Mystik ist vor allem aber auch Religion. Reine Religion. Dem Mystiker geht es um den Zugang zum puren Glauben, frei von theologischen Vorgaben und Vorschriften. Sein Ziel ist in allen Religionen das Gleiche: Erleuchtung. Er sucht den Zugang zum Heiligen in sich selbst. Die Verschmelzung des eigenen Ichs mit dem Ursprünglichen, dem Urgrund der Wirklichkeit.

Auf dem Weg dorthin war auch die bekannteste Mystikerin des Mittelalters, Hildegard von Bingen (1098 - 1179). Geleitet durch Visionen, die sie als Stimme Gottes aus ihrem Inneren verstand, wurde sie zur wohl bekanntesten Prophetin ihrer Zeit.

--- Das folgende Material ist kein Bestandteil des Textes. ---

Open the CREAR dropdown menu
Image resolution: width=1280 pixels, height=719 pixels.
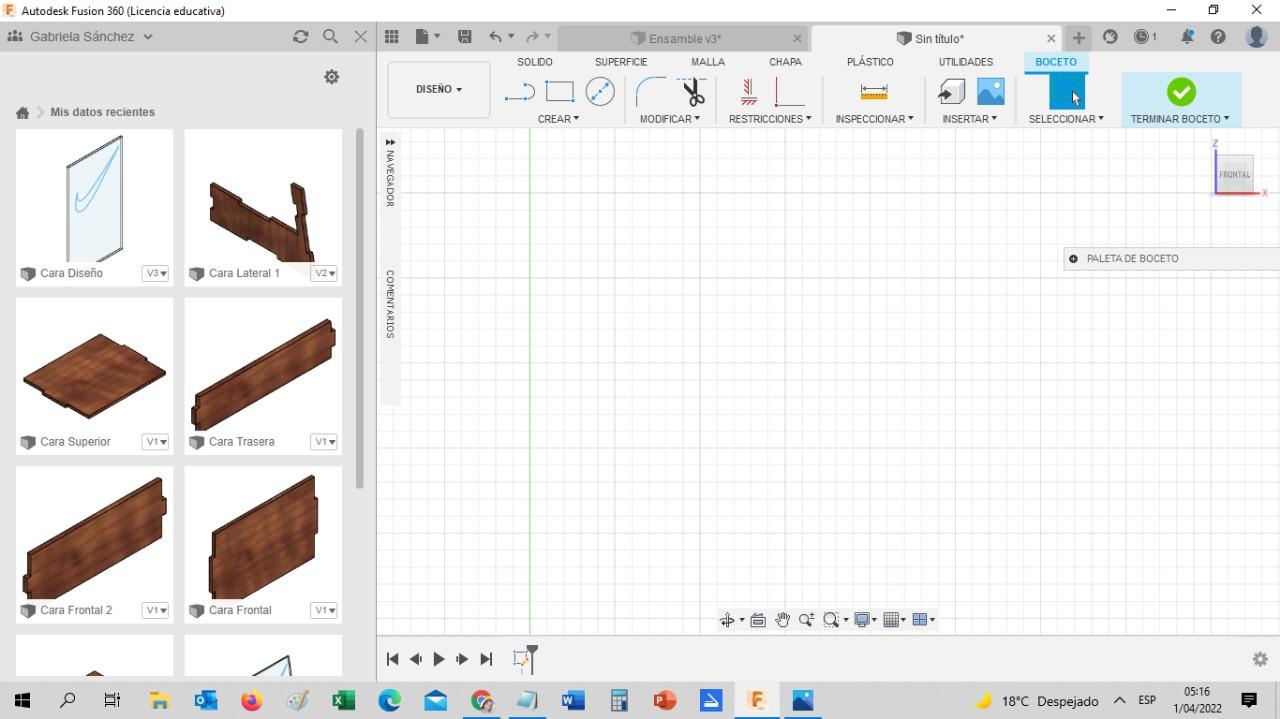(x=558, y=119)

Bereits als Achtjährige wird sie der Kirche überantwortet – eine geistliche Karriere war ihr als zehntes Kind einer wohlhabenden Familie vorbestimmt. In einer Klause, die dem Kloster der Benediktinermönche Disibodenberg bei Bad Kreuznach untersteht, wächst sie auf. Das Dasein der Klausner war noch ein Stück weit extremer als das der benachbarten Mönche: In totaler Abgeschiedenheit und Enge, eremitisch und in Askese wächst das Mädchen auf (claudere bedeutet schließen; Klaustrophobie ist die Angst vor verschlossenen Räumen). Immer häufiger bekommt sie Visionen, die sie als Worte Gottes aus ihrem Inneren versteht.

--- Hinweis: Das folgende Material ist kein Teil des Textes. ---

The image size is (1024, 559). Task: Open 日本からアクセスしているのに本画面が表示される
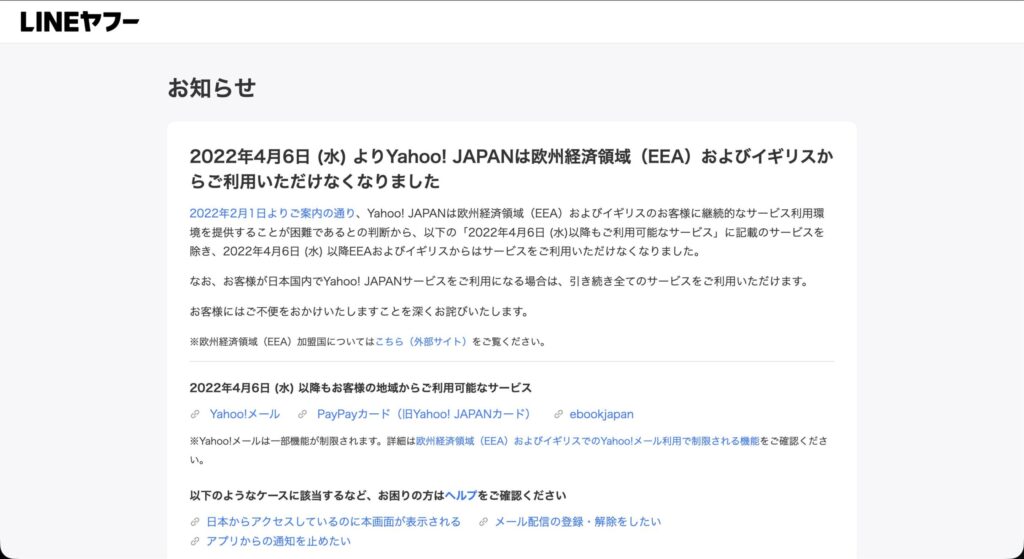[333, 522]
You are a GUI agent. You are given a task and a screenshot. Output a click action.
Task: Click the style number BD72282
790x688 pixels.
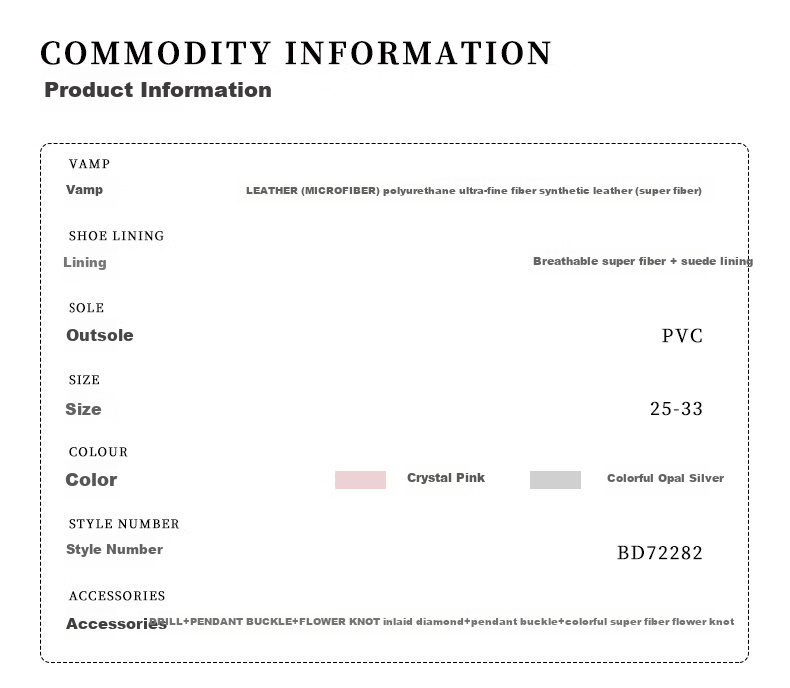pyautogui.click(x=660, y=553)
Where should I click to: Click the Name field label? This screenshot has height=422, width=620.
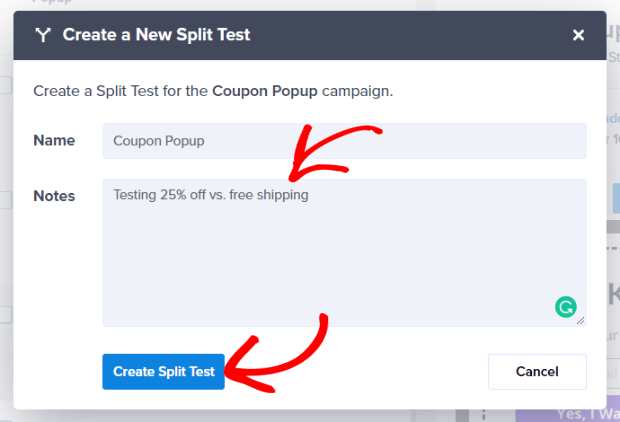[x=54, y=140]
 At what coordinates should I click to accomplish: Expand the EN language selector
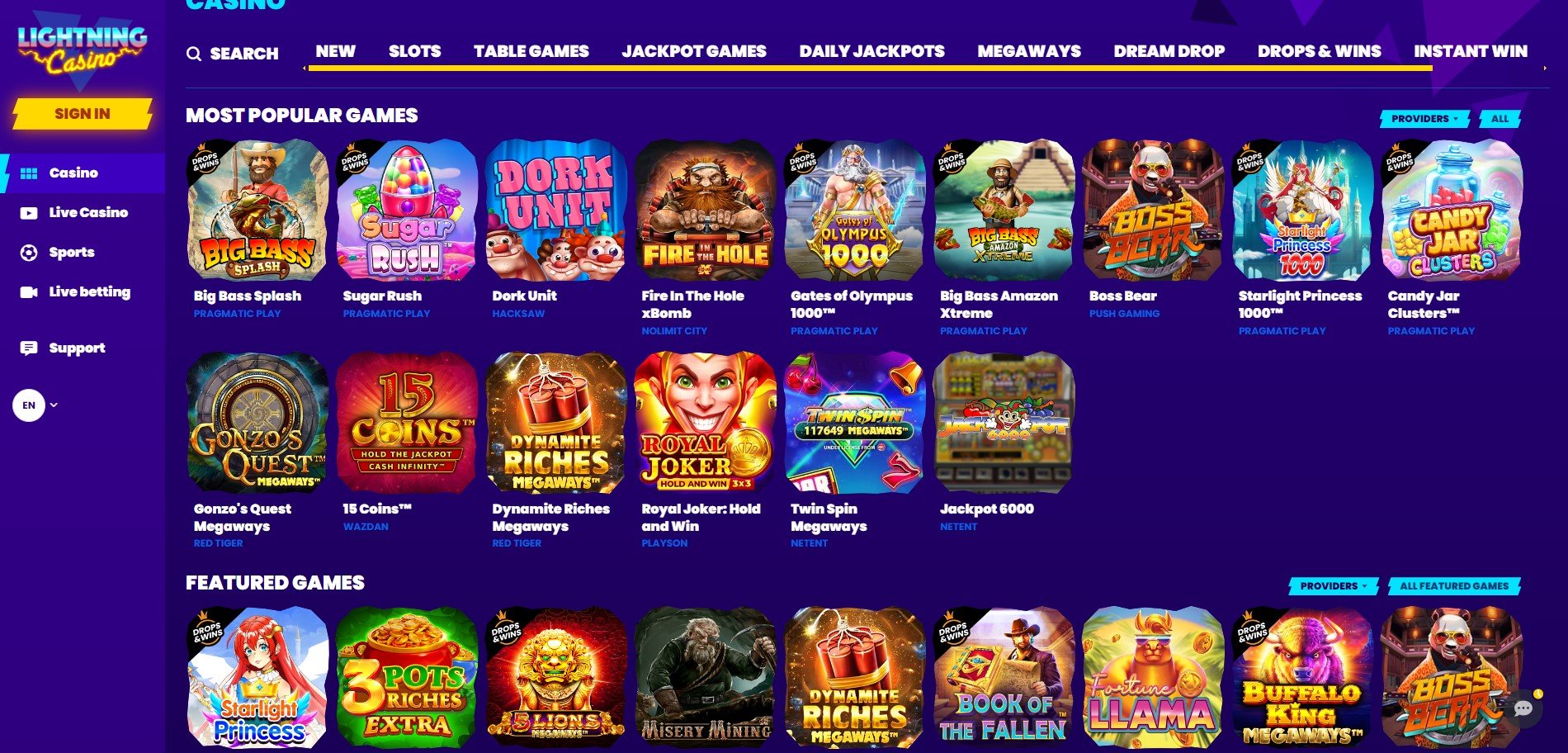[x=35, y=405]
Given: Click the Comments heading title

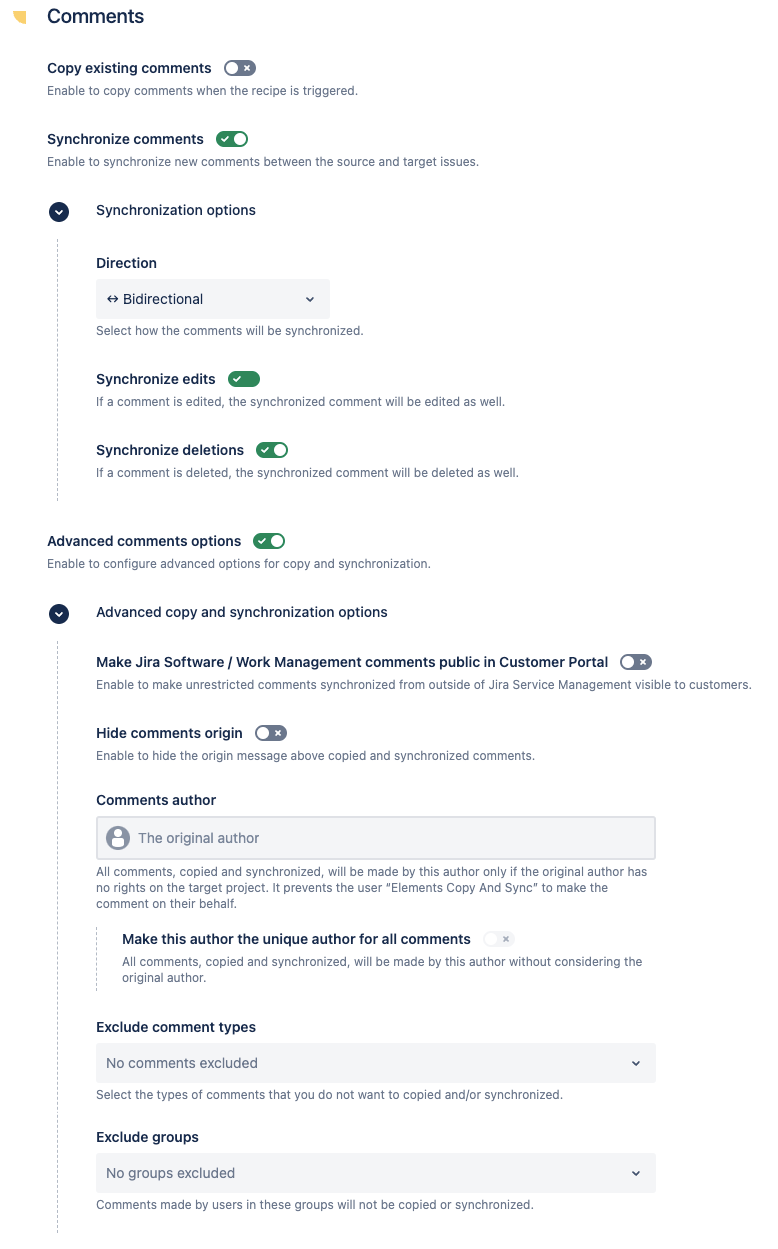Looking at the screenshot, I should [x=95, y=16].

Visionen, die ihr einen mächtigen Fürsprecher einbrachten: Obwohl damals nur Männer berechtigt waren zu schreiben und zu lehren, erhielt Hildegard 1147 von Papst Eugen III. persönlich die Erlaubnis und sogar den Auftrag, ihre Visionen zu veröffentlichen und predigend zu verbreiten. So wurde die Benediktinerin zur ersten Kirchenlehrerin ihrer Zeit. Bis heute wird sie In der römisch-katholischen Kirche als Universalgelehrte und Heilige verehrt, und auch die evangelische Kirche widmet ihr Gedenktage.

Heute würden Mediziner die visionären Erscheinungen der Hildegard von Bingen wohl eher als Symptomatik einer bestimmten Migräneform deuten, dem sogenannten Skotom. Hier gehört das Schauen einer Aura, eines hellen Lichtes zu den typischen Anzeichen.

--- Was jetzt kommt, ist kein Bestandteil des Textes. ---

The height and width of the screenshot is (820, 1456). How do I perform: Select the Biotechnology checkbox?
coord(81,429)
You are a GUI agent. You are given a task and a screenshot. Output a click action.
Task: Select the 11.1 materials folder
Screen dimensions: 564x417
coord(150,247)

Jeder mag Mystik heute für sich auslegen, wie er möchte. Und wenn es für die meisten vielleicht auch nur ein gelegentliches Innehalten bedeutet. Gut, dass es die Mystik gibt. Sie tut einer Gesellschaft, in der es immer schnelllebiger, oberflächlicher und bisweilen auch egoistischer zugeht, in jedem Falle gut.